It's a requirement for her. I don't know about other foster children, but they told us it was mandatory for this year. As I said, I don't know what the future holds for her, or us. (We'd love to keep her.), so perhaps in the future, it COULD be truly homeschooling, however, for now, we have to do the k12. There are a lot of things about k12 that I don't like. I'm sure it has its place, but I really don't care for it.


----------



## offthegrid (Aug 11, 2009)

Well, that stinks. 

What I would do...

1st, definitely contact K12 and see what they recommend. I have never used the program but it seems like there MUST be some flexibility. 

2nd, I would start to build an argument against using K12, and ask if you can replace it (even if you are sure that the answer is going to be no). I only say that because it's very possible that the foster care program has no idea what other options are out there...and it's possible that they might actually have the ability to change their mind if it is in the best interest of the child. 

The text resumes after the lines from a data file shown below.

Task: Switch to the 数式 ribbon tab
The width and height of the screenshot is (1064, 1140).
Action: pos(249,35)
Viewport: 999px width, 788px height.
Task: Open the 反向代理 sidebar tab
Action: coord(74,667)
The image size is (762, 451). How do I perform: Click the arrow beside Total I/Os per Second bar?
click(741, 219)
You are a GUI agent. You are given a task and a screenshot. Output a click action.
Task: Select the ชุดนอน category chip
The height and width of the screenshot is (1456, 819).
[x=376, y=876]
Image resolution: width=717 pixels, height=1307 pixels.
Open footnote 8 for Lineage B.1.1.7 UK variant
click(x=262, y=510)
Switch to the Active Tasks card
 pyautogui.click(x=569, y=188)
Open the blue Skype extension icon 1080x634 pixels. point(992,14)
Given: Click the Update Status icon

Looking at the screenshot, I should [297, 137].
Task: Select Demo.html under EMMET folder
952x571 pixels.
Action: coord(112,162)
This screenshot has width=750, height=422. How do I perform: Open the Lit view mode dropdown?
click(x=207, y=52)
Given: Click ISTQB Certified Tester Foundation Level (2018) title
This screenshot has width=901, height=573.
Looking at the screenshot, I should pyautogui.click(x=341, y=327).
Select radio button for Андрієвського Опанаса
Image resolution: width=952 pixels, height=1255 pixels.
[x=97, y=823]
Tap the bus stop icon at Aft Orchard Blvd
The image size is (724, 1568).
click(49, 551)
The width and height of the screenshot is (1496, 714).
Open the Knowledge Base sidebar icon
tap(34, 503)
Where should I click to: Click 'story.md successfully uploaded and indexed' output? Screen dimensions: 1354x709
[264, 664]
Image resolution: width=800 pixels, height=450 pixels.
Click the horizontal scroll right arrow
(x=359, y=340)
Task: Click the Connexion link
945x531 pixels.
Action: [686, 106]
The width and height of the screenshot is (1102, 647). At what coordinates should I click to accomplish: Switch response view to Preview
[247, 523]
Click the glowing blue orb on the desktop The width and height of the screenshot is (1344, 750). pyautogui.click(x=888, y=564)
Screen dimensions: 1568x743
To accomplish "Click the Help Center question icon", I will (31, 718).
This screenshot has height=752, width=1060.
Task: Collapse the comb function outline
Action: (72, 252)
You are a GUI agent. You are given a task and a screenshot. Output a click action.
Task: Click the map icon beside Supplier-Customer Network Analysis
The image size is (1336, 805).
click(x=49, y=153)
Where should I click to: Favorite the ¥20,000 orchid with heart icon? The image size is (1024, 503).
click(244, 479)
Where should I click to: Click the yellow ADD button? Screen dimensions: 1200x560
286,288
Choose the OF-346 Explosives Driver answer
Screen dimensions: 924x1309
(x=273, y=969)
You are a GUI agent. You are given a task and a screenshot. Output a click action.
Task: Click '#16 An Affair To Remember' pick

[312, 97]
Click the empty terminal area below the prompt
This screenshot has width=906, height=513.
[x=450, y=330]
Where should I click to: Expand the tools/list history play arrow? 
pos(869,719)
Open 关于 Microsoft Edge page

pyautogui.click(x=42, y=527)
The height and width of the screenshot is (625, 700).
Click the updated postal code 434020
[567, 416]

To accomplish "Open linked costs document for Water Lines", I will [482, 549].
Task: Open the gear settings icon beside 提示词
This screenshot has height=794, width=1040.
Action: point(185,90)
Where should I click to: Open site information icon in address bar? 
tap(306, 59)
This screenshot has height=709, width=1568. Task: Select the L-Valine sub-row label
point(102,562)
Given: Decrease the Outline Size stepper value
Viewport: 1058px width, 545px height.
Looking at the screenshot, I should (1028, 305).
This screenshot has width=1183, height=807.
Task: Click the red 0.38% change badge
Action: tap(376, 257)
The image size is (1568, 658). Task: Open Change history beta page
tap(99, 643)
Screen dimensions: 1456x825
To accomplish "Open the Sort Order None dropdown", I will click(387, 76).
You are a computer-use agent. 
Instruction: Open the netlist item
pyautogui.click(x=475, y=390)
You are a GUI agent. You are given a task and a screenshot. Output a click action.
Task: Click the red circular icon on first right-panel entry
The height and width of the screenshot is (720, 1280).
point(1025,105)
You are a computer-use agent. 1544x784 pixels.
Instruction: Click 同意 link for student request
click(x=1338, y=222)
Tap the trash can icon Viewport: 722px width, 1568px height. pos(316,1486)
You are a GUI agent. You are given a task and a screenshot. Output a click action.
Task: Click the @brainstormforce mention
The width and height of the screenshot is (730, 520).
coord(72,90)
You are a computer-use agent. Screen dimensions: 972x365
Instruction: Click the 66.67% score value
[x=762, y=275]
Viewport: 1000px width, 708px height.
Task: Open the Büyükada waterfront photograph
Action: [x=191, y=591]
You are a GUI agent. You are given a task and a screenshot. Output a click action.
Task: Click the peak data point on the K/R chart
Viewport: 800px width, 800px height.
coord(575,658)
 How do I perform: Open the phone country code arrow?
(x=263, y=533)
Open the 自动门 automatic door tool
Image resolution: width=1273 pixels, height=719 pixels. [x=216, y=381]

Since I know how little most people know about homeschooling, it would not surprise me that foster programs don't either, and don't realize that there are really great options other than the ones that are used via public school.

3rd, I'd pick a subject or two to focus on, and try to work on those the most. I'm sure this whole thing is really stressful for your foster daughter and you, and the worst thing (in my opinion) for both of you is to obsess about grades right now. Of course you can't just throw out "school" for a few months (even if it would be in her best interest), but you can let her know that you are on her side and understand that this program isn't really working for her right now. Find one subject she likes, and see if you can make it fun doing other things other than K12....and maybe that will help her build some confidence and learn to enjoy the idea of learning.

I wish you the best of luck. Let us know how things work out.


----------